For Kinariwala, a brand is a proxy for trust, and healthcare is so high trust, and specifically the pharmacy, it’s something you put in your body and your kids’ body. And so it has to be high trust and people have to be able to connect with it emotionally so that they’re able to accept your suggestions around how to navigate the complexity of the healthcare system. “And I think those things require a fundamentally different way of operating and building a business than has been done in the past,” he said.

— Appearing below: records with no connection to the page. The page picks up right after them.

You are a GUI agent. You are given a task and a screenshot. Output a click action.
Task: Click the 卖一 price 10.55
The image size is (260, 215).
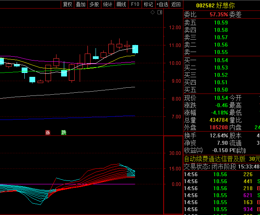tap(221, 52)
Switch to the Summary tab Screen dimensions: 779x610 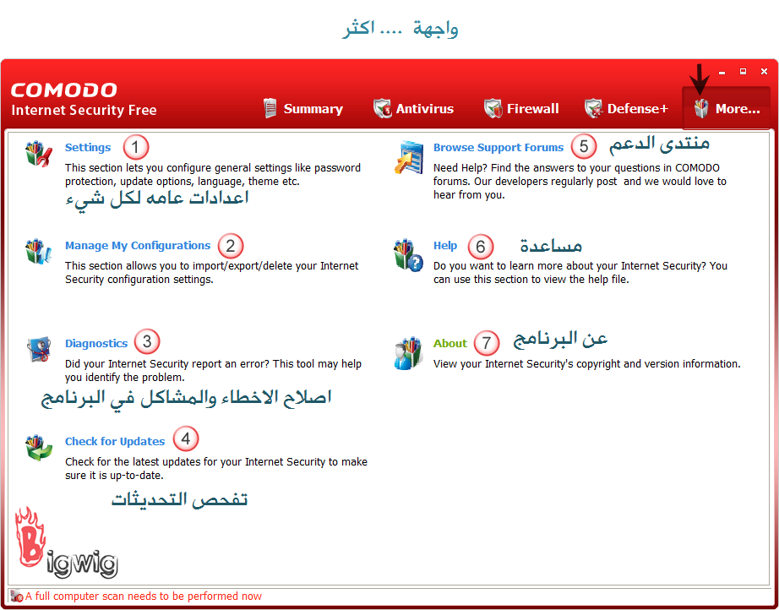pos(302,108)
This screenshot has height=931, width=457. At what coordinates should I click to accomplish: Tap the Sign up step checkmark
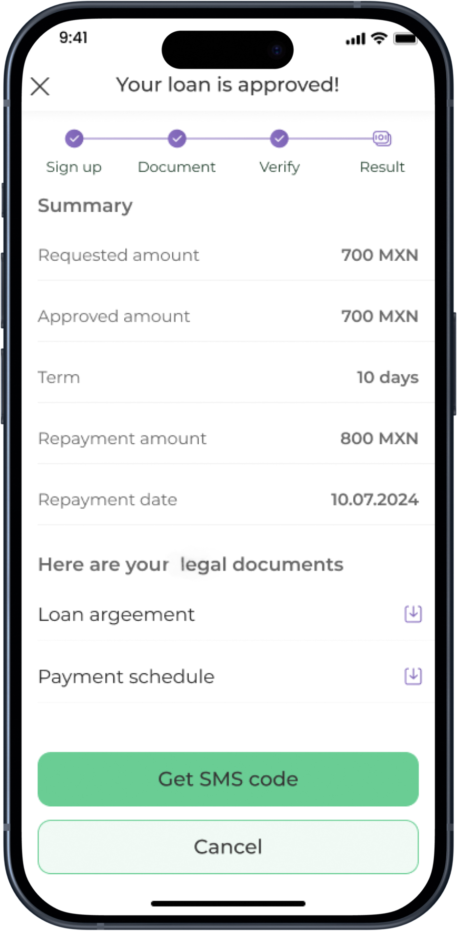coord(74,138)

Additionally, a brand should look and feel friendly like having the right fonts for example, but that’s really a small part of your customer’s perception of your brand, as Kinariwala said. You cannot forget the human interactions. “Every interaction that we have with our customers, whether that’s in person with the messenger dropping off their medications, whether that’s how someone responds to your text message, whether that’s how someone answers your question on the phone, whether that’s what the app feels like, you should feel looked after and cared for and loved,” he added.
The Bottom Lines
By making efforts from the beginning, Kinariwala found it extremely rewarding to see Capsule team’s values come to life in a tangible way. After all, the company has been able to create an organization that speaks to all parties of the healthcare ecosystem. Usually, the things you’re good at are the things that energize you, so keep identifying what really inspires you and make a point to stay true to your vision.